Born in Mesa, Arizona
in 1920, Wayne Thiebaud started his career as a commercial artist. From 1938 to
1949, he worked as a sign painter, an illustrator, a cartoonist, a publicity
manager and as an artist for Hollywood film
studios. Thiebaud joined the Air Force in 1942, and spent two years there
painting murals for the army. It is not difficult to detect the influence that
this commercial experience had on his later paintings attributed to Pop Art;
Thiebaud's characteristic work displays consumer objects such as pies and cakes
as they are seen in drug store windows.
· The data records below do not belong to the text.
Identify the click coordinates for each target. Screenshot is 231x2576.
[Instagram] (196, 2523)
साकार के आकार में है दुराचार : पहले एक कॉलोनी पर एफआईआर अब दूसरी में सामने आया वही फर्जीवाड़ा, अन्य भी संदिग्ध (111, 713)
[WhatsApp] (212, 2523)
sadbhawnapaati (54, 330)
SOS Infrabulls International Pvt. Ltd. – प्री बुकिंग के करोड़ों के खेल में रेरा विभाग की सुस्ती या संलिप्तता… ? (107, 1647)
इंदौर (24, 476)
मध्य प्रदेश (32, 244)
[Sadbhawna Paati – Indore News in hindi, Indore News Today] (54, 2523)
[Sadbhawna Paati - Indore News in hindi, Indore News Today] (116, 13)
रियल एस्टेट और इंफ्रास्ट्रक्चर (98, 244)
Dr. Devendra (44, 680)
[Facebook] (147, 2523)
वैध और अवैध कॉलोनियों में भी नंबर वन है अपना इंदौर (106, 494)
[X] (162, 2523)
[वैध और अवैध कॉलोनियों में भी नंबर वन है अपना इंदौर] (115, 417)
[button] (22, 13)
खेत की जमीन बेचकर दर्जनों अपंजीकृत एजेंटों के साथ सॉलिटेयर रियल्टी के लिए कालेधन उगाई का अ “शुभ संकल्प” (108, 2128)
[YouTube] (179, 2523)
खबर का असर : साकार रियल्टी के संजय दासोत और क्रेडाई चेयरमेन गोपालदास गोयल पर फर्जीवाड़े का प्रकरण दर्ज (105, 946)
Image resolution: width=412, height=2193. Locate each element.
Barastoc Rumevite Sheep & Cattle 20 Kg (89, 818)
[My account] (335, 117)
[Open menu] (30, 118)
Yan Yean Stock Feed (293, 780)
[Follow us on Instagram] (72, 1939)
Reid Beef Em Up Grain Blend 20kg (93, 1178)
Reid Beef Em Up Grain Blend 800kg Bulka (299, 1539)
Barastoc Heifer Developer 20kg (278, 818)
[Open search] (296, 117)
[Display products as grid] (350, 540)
Executed during the fifties and
sixties, these works slightly predate the works of the classic pop artists,
suggesting that Thiebaud may have had a great influence on the movement.
From 1949 to 1950, Thiebaud
studied at the San Jose State University
and from 1950 to 1953 at the California
State University
in Sacramento.
He had his first solo exhibition at the Crocker
Art Gallery
in Sacramento,
and between the years of 1954 and 1957, he produced eleven educational films
for which he was awarded the Scholastic Art Prize in 1961. Thiebaud lectured at
the Art Department
of the Sacramento City College
until 1959, when he became a professor at the University
of California in Davis.
Wayne Thiebaud has been
associated with Pop Art, but has also been seen, due to his true to life
representations, as a predecessor of photorealism. Thiebaud uses heavy pigment
and exaggerated colors to depict his subjects, and the well-defined shadows
characteristic of advertisements are almost always included. Objects are
simplified into basic units but appear varied using seemingly minimal means;
one influence on Thiebaud's still life paintings may be Giorgio Morandi, whose
contemplative, palpable and delicate works share many characteristics with
those of Thiebaud. Today, Wayne Thiebaud lives and works in California.